__Estratto della fonte__:
------------

Da quel set nacque un Cd: "Flux and change", che fu pubblicato dalla Soul
Note. L'anno seguente, per l'appunto il 1993,
al duo si unisce il contrabbassista, Marc Johnson, che accompagnò Bill
Evans fino alla fine dei suoi giorni. Da due anime classicheggianti:
Pieranunzi
e Johnson, insieme a colui che, negli anni '60,
fu l'innovatore della batteria, nasce un album "Untold
story" che, il 15 e il 16 febbraio del 1993,
fu registrato presso il Gemmick studio di Yerres, in Francia. In questi giorni,
a 13 anni di distanza – nell'ambito de: "Pieranunzi series" – l'album è riproposto
dall'Egea edizioni discografiche.
"Chantango", di
Enrico
Pieranunzi, apre il disco. L'aura che scende è quella eterea di un lirismo
pianistico soffice e raffinato. Seppur sostenute da un pedale monotonale, le concatenazioni
melodiche del pianoforte non risultano mai prive di libertà e di ispirazione musicale.
Il solo di Marc Johnson è di quelli che ricordano i suoi lavori più preziosi,
la dimensione ritmica è assolutamente svincolata dal metronomo dell'intero brano.
Nel "turnaround" Johnson è riagganciato da
Pieranunzi
che richiama il trio con una scala ascendente, che diventa anche il lancio per una
improvvisazione pianistica in cui si alternano note ed accordi.

------------

__Istruzioni__:
Elenchi tutte le persone citate per nome nell'estratto sull'album "Untold story".

[Dati contenuti in un dataset]

------------

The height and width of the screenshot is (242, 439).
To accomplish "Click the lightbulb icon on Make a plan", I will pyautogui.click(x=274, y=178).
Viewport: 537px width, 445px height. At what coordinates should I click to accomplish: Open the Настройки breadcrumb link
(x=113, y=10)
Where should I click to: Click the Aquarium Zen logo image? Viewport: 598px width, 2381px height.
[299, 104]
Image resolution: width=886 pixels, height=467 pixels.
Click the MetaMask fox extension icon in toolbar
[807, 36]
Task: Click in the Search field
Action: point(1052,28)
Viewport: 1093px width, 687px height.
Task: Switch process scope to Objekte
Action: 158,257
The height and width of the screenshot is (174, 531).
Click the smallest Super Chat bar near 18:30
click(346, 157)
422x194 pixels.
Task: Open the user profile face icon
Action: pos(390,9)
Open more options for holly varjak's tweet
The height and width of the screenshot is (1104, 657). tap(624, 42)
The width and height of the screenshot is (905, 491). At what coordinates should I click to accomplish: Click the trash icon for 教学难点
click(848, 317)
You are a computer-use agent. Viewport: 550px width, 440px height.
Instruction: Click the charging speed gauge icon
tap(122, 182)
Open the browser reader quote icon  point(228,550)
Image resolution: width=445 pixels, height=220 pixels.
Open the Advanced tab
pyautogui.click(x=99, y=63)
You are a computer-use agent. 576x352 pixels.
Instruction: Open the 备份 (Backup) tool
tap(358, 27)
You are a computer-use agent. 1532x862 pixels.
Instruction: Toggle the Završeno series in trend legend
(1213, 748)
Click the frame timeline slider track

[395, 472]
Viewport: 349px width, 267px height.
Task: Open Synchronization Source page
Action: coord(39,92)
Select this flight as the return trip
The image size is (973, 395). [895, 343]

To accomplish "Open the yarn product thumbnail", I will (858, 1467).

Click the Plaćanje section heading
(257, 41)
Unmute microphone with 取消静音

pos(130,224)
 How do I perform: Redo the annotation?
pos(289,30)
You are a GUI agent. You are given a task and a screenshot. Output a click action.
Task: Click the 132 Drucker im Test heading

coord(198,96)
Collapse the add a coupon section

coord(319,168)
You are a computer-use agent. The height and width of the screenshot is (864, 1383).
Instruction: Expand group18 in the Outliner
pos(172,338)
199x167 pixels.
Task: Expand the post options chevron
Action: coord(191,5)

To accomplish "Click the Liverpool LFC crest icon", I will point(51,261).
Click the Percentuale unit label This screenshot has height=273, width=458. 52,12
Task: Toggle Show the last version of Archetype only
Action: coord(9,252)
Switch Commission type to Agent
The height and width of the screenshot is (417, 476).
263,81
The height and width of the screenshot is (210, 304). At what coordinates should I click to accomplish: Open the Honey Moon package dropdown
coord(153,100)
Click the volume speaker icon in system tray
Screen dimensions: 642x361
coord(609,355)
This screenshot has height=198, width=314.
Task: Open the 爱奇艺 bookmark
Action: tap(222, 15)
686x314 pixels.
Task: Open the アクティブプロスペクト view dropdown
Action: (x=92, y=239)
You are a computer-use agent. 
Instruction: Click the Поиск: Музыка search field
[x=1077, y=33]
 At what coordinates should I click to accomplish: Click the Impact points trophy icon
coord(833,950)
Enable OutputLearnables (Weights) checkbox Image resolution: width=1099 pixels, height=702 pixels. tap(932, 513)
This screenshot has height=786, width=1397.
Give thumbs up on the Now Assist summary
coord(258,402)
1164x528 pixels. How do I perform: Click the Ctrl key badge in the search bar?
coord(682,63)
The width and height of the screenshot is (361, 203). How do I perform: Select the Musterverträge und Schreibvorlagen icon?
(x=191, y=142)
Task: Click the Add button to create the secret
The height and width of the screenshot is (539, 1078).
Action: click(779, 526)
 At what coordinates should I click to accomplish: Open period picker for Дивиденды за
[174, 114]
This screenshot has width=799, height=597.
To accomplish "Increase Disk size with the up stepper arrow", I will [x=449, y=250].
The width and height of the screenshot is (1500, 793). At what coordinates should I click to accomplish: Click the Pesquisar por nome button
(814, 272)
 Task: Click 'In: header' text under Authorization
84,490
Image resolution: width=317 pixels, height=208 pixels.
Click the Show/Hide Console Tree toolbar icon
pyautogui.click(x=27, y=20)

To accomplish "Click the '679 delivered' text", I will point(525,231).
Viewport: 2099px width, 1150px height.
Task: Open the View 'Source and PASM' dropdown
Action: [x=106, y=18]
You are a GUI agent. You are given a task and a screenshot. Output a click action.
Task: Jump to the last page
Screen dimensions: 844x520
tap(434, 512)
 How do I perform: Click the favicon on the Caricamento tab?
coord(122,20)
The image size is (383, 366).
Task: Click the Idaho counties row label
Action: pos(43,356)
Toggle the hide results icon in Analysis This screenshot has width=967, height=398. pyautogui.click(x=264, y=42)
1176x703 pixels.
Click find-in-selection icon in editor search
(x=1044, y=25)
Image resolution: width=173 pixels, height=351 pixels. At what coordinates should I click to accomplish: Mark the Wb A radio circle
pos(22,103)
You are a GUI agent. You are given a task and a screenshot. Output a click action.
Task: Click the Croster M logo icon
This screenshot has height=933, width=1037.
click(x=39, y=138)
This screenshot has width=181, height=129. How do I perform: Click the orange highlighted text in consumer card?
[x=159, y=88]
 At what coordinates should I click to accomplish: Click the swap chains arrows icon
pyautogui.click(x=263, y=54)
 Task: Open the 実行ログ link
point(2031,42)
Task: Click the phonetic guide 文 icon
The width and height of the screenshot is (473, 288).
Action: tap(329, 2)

------------

__Risposta completa__:
- Marc Johnson
- Bill Evans
- Enrico Pieranunzi